Consta nos autos que Ranulfo Gomes teria constituído a ORCRIM, voltada a desvios de recursos públicos, mediante o superfaturamento e contratações por aquele município. Além de ele ser o líder e responsável por atos de ocultação e dissimulação da origem ilícita das verbas públicas, era também o responsável pela contratação das empresas, atuando em conjunto com a sua esposa e secretária de Saúde do município de Cansanção/BA, Vilma Rosa de Oliveira Gomes, e sua filha Pollyana Oliveira Gomes, administradora da empresa Taveira Comercial de Combustíveis, ambas corrés na ação penal.
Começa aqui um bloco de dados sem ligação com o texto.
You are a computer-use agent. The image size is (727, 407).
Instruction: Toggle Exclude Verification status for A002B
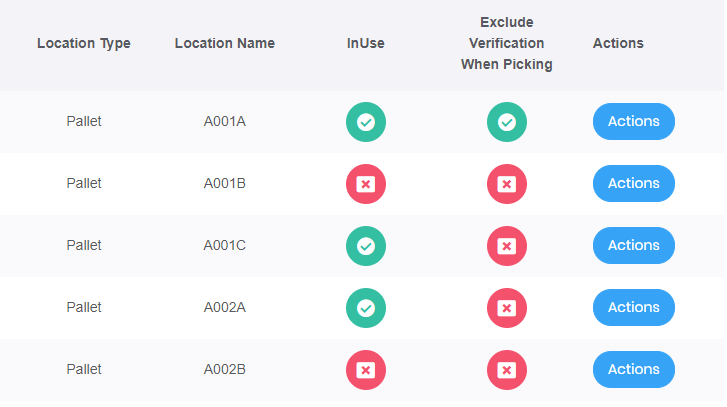(507, 370)
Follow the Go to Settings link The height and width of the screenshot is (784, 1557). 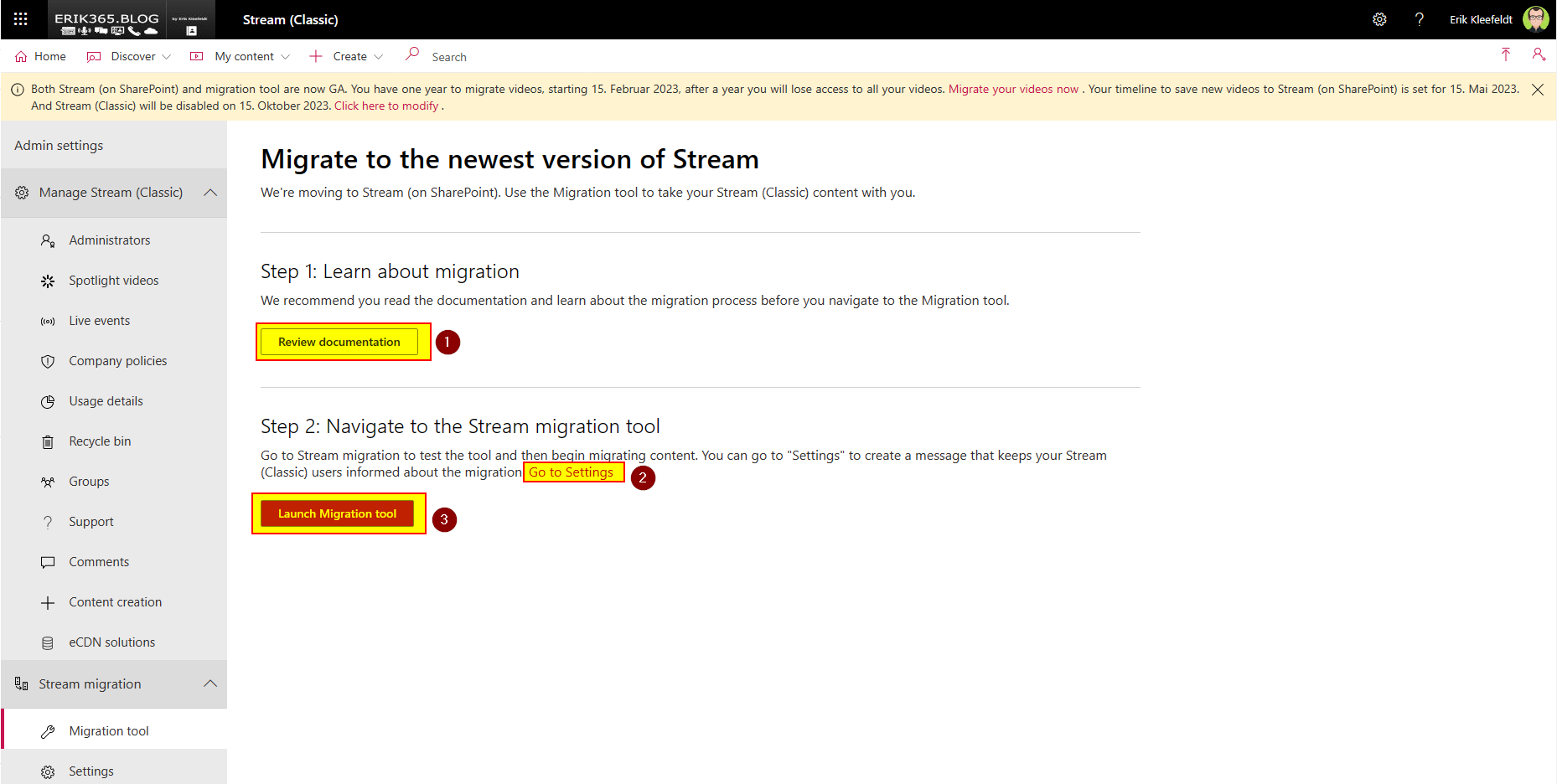[571, 472]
Não obstante o aumento dos valores creditados nas contas de Ranulfo Gomes, no período em que exerceu o cargo de prefeito municipal, o réu não teria declarado os mesmos valores junto ao fisco, tendo recebido, no período de 2011 a 2014, importâncias muito superiores aos de fato declarados à Receita Federal.
Ao analisar o caso, o juiz federal Fábio Ramiro, primeiramente, definiu o que se caracteriza lavagem de dinheiro: “é expressão que se refere a práticas econômico-financeiras que têm por finalidade dissimular ou esconder a origem ilícita de determinados ativos financeiros ou bens patrimoniais, de forma a que tais ativos aparentem ter uma origem lícita ou a que, pelo menos, a origem ilícita seja difícil de demonstrar ou provar”.
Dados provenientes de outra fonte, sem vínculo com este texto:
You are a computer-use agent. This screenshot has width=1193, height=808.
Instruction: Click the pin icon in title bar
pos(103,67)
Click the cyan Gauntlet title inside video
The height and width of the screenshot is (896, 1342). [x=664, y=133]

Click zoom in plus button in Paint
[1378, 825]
Com estas considerações iniciais, o magistrado destacou que a lavagem de dinheiro restou demonstrada nos autos, embora não tenham sido utilizadas práticas mais elaboradas, a fim de dificultar e confundir o rastreamento do dinheiro obtido de forma ilícita, uma vez que, para a dissimulação e ocultação do desvio do dinheiro público, utilizou-se contas bancárias de pessoas físicas e jurídicas, ligadas direta ou indiretamente ao próprio prefeito.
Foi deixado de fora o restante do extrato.